Dataset content:
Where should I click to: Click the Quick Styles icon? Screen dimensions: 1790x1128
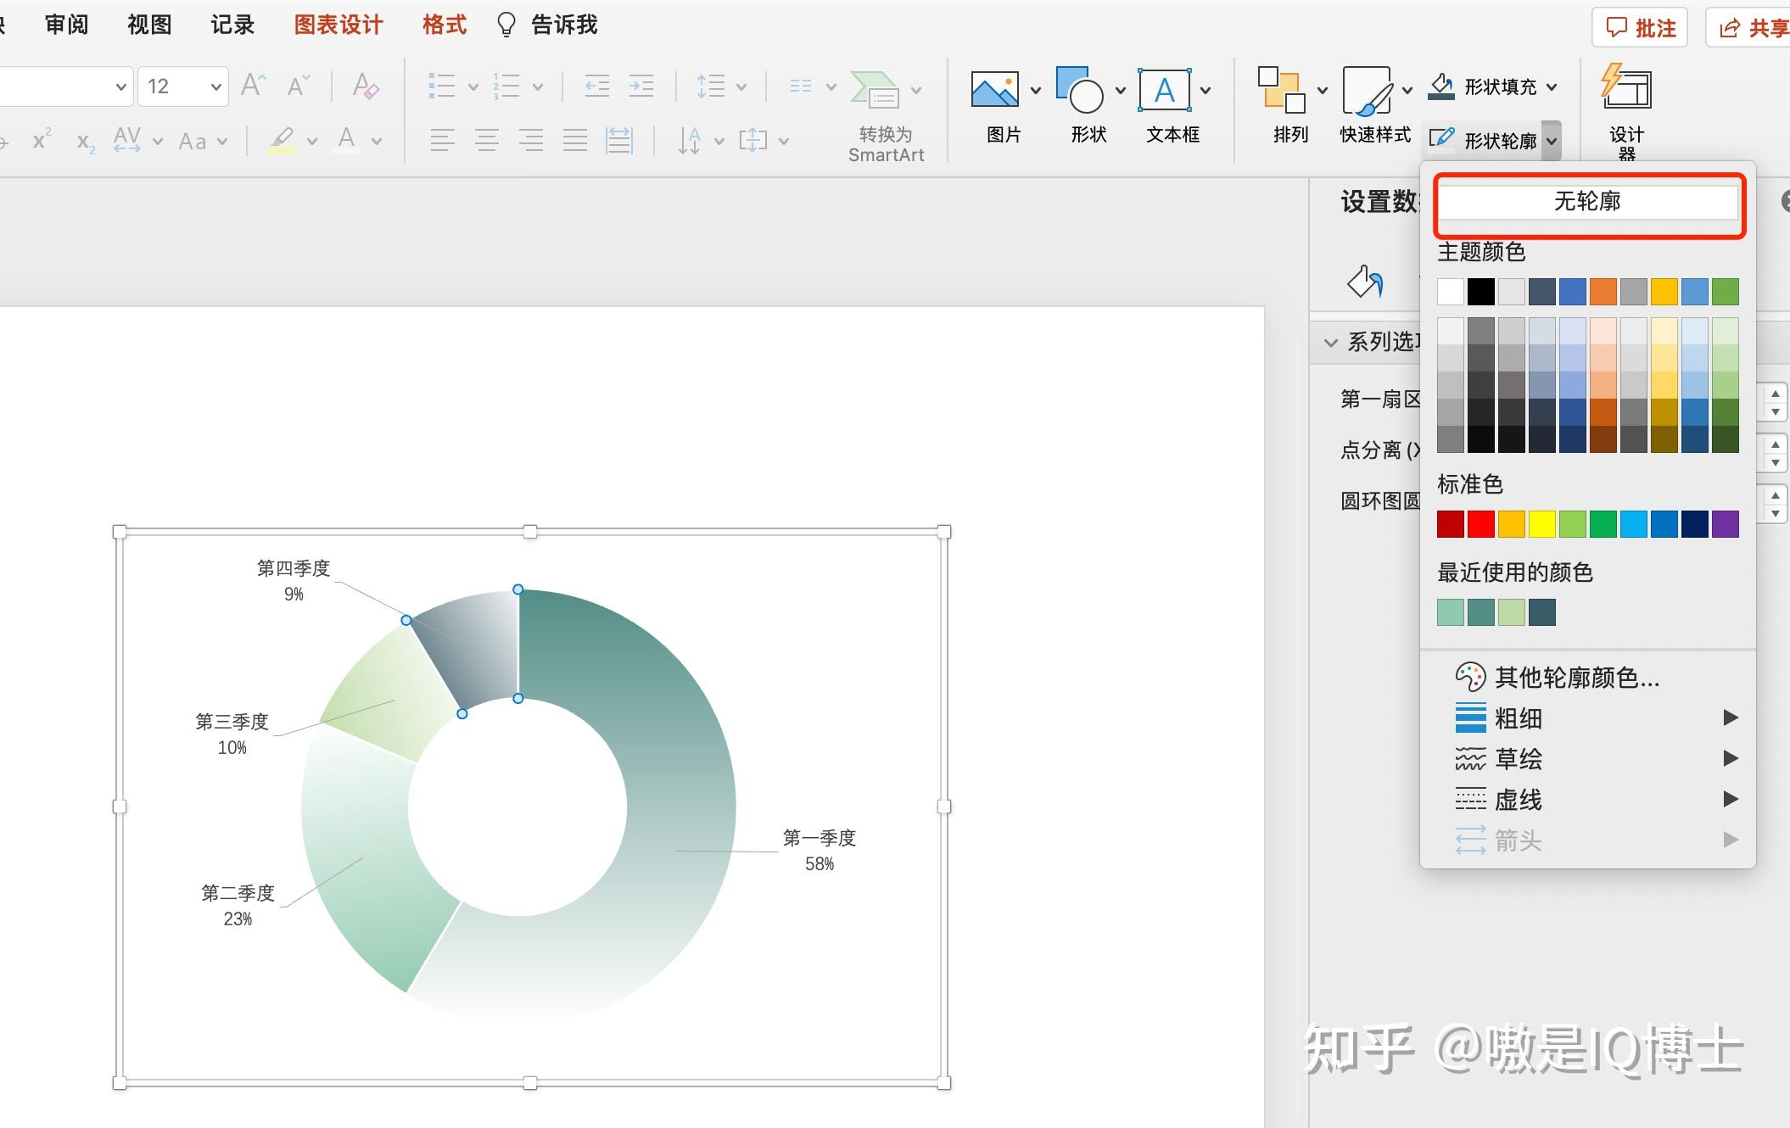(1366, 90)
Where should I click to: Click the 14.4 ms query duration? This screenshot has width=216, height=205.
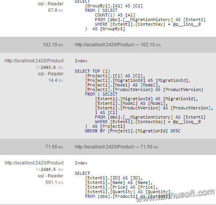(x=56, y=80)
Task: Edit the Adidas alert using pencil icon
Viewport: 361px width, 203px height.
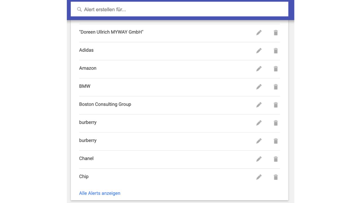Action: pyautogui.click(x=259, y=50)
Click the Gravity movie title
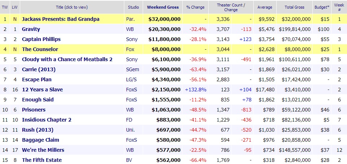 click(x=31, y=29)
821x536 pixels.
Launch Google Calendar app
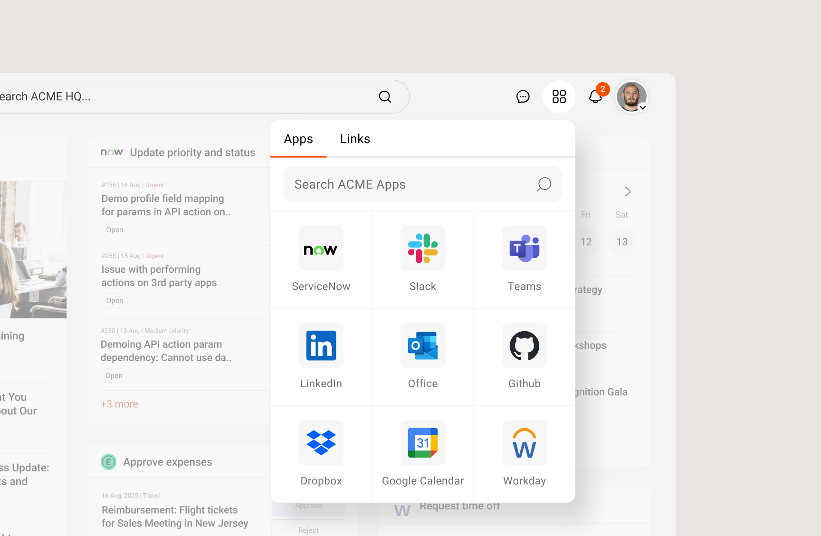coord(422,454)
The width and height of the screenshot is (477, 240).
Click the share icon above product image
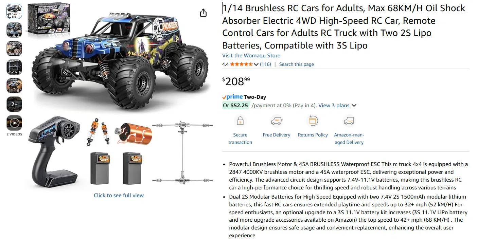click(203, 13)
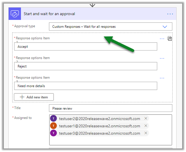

What this task involves: Copy the listing above word for word, but leave out the pictures.

Finished task:
Where should I click to: Click the Quick Styles icon? Screen dimensions: 1790x1128
(1366, 90)
Where should I click to: Click the 14.4 ms query duration? This screenshot has width=216, height=205.
(x=56, y=80)
Task: Edit the Adidas alert using pencil icon
Viewport: 361px width, 203px height.
Action: pyautogui.click(x=259, y=50)
Click the Gravity movie title
 click(x=31, y=29)
821x536 pixels.
Launch Google Calendar app
coord(422,454)
The width and height of the screenshot is (477, 240).
Click the share icon above product image
click(203, 13)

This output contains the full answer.